REQUIRED ACTION
Lines from the beginning of the data below through the one containing "SALACGRĪVA (551, 98)" are to be printed exactly as they appear.

(Data entries)
★ ★ ★ ★
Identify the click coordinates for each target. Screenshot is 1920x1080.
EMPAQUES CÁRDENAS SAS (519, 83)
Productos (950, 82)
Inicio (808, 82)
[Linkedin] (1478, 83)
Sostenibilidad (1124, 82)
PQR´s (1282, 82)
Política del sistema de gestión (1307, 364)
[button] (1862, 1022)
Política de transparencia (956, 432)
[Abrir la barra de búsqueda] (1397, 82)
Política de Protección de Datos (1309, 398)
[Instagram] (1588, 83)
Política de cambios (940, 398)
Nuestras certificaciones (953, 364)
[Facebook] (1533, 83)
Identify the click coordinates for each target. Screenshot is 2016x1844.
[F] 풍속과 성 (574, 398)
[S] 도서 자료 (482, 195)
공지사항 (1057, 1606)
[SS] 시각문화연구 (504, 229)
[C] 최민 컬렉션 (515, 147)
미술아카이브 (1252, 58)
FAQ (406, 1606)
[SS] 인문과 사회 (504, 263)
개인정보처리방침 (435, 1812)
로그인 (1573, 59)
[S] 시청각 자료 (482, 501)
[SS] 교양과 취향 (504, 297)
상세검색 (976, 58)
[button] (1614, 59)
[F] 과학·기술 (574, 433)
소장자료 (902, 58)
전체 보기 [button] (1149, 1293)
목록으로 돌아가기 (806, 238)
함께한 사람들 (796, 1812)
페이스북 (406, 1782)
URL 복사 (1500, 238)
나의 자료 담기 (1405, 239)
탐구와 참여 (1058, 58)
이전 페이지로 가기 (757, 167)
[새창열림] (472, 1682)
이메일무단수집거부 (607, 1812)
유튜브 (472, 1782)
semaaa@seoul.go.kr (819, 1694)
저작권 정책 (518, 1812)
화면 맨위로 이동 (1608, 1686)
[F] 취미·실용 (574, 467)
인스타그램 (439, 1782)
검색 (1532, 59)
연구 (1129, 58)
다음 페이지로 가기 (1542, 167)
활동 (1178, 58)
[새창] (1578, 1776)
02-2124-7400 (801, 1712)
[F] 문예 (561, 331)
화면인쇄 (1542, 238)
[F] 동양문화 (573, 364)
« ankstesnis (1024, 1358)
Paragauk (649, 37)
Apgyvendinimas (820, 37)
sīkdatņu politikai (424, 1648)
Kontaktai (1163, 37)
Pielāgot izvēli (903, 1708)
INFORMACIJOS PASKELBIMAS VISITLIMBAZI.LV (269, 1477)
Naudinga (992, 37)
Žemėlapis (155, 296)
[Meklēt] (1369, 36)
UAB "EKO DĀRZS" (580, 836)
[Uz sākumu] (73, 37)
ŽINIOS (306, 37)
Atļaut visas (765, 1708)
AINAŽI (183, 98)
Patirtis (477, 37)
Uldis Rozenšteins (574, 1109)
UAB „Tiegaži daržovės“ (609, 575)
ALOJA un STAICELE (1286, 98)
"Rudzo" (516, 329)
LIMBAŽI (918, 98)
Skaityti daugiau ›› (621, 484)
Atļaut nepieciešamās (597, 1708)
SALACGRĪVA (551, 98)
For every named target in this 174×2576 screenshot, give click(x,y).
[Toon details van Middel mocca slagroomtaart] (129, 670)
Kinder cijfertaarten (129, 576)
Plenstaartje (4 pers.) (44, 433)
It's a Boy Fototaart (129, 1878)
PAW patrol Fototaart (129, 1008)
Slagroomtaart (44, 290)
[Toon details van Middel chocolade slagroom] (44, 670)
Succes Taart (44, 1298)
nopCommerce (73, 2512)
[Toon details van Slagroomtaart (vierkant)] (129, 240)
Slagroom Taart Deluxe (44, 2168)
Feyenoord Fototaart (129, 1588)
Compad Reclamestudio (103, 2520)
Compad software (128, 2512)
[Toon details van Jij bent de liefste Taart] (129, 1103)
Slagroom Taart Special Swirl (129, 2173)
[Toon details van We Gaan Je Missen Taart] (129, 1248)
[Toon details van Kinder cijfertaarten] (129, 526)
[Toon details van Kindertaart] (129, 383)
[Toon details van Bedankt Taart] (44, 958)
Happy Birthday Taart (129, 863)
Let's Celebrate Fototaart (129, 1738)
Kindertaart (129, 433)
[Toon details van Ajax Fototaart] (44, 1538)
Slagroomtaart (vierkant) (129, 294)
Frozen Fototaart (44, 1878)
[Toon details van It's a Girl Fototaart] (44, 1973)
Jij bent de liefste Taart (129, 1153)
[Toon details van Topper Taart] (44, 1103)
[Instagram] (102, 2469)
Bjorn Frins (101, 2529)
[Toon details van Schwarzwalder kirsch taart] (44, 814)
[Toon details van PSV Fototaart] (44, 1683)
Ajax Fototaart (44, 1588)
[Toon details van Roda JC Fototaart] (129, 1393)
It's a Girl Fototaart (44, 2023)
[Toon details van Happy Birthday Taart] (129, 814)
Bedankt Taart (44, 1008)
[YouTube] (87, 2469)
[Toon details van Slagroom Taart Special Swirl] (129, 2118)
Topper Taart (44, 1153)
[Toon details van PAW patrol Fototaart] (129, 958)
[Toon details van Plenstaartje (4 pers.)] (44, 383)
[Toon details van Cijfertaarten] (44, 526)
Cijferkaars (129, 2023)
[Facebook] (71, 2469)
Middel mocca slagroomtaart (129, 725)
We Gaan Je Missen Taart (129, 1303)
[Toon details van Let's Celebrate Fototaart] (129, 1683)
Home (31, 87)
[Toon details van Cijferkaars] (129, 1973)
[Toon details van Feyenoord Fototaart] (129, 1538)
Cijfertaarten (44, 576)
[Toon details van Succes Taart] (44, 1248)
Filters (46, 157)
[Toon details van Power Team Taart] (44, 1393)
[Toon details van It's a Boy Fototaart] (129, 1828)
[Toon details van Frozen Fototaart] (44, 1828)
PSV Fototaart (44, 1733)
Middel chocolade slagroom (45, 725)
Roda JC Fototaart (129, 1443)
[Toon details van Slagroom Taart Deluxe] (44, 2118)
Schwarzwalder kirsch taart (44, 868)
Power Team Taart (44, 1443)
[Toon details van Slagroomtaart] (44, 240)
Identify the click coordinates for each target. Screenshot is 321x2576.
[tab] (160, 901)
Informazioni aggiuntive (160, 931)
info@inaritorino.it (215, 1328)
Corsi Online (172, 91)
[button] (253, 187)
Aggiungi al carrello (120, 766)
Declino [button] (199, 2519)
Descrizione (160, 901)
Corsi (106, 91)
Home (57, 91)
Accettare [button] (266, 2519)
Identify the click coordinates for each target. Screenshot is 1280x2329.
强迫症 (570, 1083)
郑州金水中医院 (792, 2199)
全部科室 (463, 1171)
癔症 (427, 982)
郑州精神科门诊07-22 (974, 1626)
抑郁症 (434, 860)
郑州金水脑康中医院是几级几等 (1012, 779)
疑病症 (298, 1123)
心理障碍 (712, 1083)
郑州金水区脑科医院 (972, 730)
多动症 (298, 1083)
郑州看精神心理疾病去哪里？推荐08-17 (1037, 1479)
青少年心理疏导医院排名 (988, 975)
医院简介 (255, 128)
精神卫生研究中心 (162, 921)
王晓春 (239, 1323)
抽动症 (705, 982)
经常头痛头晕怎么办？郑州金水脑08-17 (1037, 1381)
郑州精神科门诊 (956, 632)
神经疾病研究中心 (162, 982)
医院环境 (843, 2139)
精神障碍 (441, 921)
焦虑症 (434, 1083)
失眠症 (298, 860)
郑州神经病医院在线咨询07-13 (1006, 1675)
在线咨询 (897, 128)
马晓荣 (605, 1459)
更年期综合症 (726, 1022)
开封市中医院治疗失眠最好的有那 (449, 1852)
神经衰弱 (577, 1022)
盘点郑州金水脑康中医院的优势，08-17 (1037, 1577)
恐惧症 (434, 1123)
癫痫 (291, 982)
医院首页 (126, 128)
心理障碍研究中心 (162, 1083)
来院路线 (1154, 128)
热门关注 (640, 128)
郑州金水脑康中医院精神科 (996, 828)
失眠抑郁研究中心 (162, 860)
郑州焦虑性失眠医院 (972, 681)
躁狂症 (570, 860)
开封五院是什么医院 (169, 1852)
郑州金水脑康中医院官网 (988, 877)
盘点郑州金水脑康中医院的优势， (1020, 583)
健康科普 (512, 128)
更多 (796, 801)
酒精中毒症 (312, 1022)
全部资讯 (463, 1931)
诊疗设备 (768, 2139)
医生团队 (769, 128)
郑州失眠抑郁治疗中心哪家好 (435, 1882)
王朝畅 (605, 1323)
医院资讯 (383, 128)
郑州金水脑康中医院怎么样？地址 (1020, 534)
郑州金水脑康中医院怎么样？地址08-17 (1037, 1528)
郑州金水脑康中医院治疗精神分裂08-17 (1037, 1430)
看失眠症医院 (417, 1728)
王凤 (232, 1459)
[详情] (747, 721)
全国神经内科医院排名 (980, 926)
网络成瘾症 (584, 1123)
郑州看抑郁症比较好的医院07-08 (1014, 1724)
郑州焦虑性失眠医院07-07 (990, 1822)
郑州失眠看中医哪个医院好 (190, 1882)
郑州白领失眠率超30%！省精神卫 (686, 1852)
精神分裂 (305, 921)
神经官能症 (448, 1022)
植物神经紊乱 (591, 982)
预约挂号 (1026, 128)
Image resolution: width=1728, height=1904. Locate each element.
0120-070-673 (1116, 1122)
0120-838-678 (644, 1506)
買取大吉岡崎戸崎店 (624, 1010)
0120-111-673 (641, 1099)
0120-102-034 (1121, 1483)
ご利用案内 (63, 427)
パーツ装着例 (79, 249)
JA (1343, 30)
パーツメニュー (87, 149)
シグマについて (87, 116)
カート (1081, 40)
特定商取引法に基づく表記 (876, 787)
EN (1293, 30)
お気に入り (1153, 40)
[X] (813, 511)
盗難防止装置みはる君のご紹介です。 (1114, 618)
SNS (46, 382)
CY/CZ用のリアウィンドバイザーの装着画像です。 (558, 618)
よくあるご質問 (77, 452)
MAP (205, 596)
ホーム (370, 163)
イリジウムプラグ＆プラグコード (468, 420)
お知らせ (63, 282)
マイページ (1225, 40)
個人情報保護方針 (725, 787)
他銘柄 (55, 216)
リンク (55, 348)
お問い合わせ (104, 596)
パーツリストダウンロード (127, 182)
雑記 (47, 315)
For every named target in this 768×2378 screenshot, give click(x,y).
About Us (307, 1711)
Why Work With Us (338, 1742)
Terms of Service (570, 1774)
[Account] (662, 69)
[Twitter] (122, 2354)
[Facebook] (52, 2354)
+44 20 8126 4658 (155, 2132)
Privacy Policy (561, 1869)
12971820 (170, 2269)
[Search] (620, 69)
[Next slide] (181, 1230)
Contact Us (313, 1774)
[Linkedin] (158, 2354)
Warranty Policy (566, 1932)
★ ★ ★ ★
SOLVED PROBLEM
Identify the click coordinates for each target. Screenshot is 1920x1080.
EMPAQUES CÁRDENAS SAS (519, 83)
Productos (950, 82)
Inicio (808, 82)
[Linkedin] (1478, 83)
Sostenibilidad (1124, 82)
PQR´s (1282, 82)
Política del sistema de gestión (1307, 364)
[button] (1862, 1022)
Política de transparencia (956, 432)
[Abrir la barra de búsqueda] (1397, 82)
Política de Protección de Datos (1309, 398)
[Instagram] (1588, 83)
Política de cambios (940, 398)
Nuestras certificaciones (953, 364)
[Facebook] (1533, 83)
Identify the click coordinates for each target. Screenshot is 2016x1844.
[F] 풍속과 성 (574, 398)
[S] 도서 자료 (482, 195)
공지사항 (1057, 1606)
[SS] 시각문화연구 (504, 229)
[C] 최민 컬렉션 (515, 147)
미술아카이브 (1252, 58)
FAQ (406, 1606)
[SS] 인문과 사회 (504, 263)
개인정보처리방침 (435, 1812)
로그인 (1573, 59)
[S] 시청각 자료 (482, 501)
[SS] 교양과 취향 (504, 297)
상세검색 (976, 58)
[button] (1614, 59)
[F] 과학·기술 (574, 433)
소장자료 (902, 58)
전체 보기 [button] (1149, 1293)
목록으로 돌아가기 (806, 238)
함께한 사람들 (796, 1812)
페이스북 (406, 1782)
URL 복사 (1500, 238)
나의 자료 담기 (1405, 239)
탐구와 참여 (1058, 58)
이전 페이지로 가기 (757, 167)
[새창열림] (472, 1682)
이메일무단수집거부 (607, 1812)
유튜브 (472, 1782)
semaaa@seoul.go.kr (819, 1694)
저작권 정책 (518, 1812)
화면 맨위로 이동 (1608, 1686)
[F] 취미·실용 (574, 467)
인스타그램 (439, 1782)
검색 (1532, 59)
연구 (1129, 58)
다음 페이지로 가기 (1542, 167)
활동 (1178, 58)
[새창] (1578, 1776)
02-2124-7400 (801, 1712)
[F] 문예 (561, 331)
화면인쇄 (1542, 238)
[F] 동양문화 (573, 364)
« ankstesnis (1024, 1358)
Paragauk (649, 37)
Apgyvendinimas (820, 37)
sīkdatņu politikai (424, 1648)
Kontaktai (1163, 37)
Pielāgot izvēli (903, 1708)
INFORMACIJOS PASKELBIMAS VISITLIMBAZI.LV (269, 1477)
Naudinga (992, 37)
Žemėlapis (155, 296)
[Meklēt] (1369, 36)
UAB "EKO DĀRZS" (580, 836)
[Uz sākumu] (73, 37)
ŽINIOS (306, 37)
Atļaut visas (765, 1708)
AINAŽI (183, 98)
Patirtis (477, 37)
Uldis Rozenšteins (574, 1109)
UAB „Tiegaži daržovės“ (609, 575)
ALOJA un STAICELE (1286, 98)
"Rudzo" (516, 329)
LIMBAŽI (918, 98)
Skaityti daugiau ›› (621, 484)
Atļaut nepieciešamās (597, 1708)
SALACGRĪVA (551, 98)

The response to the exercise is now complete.